Fix Bug 73478: openssl_pkey_new() should not generate a new public/pr…

[mhagstrand]

…ivate key pair for DH when the private key is provided

Also DSA_generate_key cannot generate the public key from the private in php_openssl_pkey_init_dsa

[KalleZ]

cc @bukka

[bukka]

Unfortunately this is no longer supported in OpenSSL 1.1 so I'm not too keen to add just for 1.0 as it will create difference that we can't fix. Please see

https://github.com/openssl/openssl/blob/e2cefab06a9e1b8d9a21d030754f62dfbb199950/crypto/dh/dh_lib.c#L251

(you can't supply an empty public key).

The DH part won't set the key too in OpenSSL 1.1 for the the similar reason. So it would again lead to a different result.

[mhagstrand]

Yeah, that is really good point. I didn't realize it would not work in OpenSSL 1.1. I'm going to close this PR. Thanks

[ezimuel]

@bukka this will introduce a BC break for people using PHP 7.1 and OpenSSL 1.0.x. For instance, Ubuntu 16 offers OpenSSL 1.0.2g as default.

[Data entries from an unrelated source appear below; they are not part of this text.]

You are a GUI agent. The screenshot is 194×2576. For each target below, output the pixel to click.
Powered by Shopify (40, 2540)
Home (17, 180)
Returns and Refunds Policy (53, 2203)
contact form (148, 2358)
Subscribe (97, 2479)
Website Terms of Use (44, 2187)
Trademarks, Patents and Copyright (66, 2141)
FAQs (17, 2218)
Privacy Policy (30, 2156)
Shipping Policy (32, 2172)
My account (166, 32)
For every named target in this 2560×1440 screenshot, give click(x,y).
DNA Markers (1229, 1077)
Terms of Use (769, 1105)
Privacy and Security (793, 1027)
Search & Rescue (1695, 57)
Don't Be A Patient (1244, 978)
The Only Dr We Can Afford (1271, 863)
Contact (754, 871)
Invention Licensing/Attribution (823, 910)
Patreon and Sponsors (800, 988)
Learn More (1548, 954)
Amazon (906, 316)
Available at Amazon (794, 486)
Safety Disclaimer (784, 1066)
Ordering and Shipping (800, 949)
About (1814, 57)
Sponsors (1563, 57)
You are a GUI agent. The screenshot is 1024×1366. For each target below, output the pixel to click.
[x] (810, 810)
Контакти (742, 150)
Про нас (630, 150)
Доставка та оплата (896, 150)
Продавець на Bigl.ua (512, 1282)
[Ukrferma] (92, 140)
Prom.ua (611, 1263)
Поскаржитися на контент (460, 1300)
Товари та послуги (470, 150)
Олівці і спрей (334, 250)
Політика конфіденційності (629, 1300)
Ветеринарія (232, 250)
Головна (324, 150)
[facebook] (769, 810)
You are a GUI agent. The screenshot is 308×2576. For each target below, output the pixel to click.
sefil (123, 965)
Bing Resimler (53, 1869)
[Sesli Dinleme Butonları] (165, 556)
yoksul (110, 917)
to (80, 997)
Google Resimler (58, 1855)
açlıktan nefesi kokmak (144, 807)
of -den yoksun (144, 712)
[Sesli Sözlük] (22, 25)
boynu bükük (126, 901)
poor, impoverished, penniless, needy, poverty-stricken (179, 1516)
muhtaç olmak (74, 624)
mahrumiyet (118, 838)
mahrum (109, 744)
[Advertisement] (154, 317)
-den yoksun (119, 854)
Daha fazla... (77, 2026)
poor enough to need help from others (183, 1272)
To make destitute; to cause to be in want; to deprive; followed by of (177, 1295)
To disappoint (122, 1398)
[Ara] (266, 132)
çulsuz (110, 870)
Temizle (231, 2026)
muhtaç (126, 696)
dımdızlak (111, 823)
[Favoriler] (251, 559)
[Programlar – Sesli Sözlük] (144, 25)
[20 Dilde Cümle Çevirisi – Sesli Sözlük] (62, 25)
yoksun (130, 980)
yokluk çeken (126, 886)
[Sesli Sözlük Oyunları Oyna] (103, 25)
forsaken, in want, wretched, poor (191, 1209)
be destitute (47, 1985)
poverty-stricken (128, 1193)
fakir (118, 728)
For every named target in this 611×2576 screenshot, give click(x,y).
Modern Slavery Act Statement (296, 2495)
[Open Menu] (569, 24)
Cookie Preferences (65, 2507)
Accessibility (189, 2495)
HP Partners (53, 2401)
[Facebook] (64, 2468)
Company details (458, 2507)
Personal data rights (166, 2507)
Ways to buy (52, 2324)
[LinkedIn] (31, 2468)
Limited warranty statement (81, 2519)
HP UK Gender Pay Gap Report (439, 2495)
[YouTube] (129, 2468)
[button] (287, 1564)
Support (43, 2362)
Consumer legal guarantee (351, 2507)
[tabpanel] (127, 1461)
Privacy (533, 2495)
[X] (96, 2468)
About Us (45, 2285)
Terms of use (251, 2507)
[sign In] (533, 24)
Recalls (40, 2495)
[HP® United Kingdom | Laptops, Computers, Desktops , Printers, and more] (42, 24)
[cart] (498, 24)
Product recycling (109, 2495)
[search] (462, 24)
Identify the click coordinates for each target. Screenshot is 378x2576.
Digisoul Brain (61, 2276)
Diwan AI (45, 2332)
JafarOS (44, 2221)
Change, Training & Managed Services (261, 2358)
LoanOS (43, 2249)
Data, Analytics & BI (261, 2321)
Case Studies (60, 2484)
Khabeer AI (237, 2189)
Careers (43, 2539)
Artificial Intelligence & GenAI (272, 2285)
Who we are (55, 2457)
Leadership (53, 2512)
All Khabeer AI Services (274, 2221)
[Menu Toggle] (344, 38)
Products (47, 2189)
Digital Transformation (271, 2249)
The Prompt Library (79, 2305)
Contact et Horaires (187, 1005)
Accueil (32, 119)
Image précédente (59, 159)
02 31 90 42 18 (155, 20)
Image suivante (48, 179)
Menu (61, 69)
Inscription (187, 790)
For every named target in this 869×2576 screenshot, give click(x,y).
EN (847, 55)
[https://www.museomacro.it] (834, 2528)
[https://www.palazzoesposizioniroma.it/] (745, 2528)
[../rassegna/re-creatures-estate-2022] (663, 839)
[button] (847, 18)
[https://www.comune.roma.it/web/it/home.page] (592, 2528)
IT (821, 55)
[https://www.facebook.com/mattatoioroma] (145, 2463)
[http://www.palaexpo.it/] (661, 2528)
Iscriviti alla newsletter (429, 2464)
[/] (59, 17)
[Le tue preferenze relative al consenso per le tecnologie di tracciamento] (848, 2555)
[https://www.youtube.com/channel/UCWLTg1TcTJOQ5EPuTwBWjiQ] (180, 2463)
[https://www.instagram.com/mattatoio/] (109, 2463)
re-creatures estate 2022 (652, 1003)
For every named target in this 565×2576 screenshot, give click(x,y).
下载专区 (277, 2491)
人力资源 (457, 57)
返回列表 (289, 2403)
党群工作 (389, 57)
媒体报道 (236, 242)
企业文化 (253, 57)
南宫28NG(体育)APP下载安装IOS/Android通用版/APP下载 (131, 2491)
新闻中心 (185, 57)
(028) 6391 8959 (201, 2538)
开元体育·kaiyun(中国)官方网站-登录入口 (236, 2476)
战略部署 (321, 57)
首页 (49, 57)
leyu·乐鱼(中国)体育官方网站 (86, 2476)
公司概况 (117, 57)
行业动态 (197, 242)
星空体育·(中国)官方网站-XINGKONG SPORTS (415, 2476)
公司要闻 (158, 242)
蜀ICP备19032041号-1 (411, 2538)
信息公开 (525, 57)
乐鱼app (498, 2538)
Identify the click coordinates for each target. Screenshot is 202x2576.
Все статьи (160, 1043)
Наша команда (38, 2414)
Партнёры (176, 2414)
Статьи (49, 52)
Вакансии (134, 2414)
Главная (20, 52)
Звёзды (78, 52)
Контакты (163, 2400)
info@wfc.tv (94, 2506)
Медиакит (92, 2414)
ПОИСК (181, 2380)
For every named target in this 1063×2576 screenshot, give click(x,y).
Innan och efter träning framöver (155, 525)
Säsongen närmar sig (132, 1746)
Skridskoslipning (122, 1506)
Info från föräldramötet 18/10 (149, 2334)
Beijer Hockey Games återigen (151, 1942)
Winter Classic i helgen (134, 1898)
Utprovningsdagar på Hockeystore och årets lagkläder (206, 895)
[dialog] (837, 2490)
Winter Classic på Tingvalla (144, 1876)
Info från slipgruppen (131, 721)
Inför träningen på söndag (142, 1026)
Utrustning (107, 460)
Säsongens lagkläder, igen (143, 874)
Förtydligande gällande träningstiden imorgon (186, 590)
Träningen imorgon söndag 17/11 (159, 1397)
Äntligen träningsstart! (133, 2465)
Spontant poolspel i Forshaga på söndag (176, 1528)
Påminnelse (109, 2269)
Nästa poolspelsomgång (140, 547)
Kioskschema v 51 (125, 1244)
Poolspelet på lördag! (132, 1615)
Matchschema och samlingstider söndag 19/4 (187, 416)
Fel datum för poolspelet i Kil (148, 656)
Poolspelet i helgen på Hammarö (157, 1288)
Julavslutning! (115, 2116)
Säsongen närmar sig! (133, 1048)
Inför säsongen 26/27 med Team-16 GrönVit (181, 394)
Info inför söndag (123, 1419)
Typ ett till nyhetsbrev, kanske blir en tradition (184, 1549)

I think we should trigger a warning or a deprecation notice if someone will pass a priv_key in dh parameter for openssl_pkey_new(). Basically, the Diffie Hellman keys can be generated only with g (generator) and p (prime) parameters, starting from PHP 7.1.

[bukka]

@ezimuel I put together #2208 which seems to work fine with OpenSSL 1.1 but needs more testing on lower versions.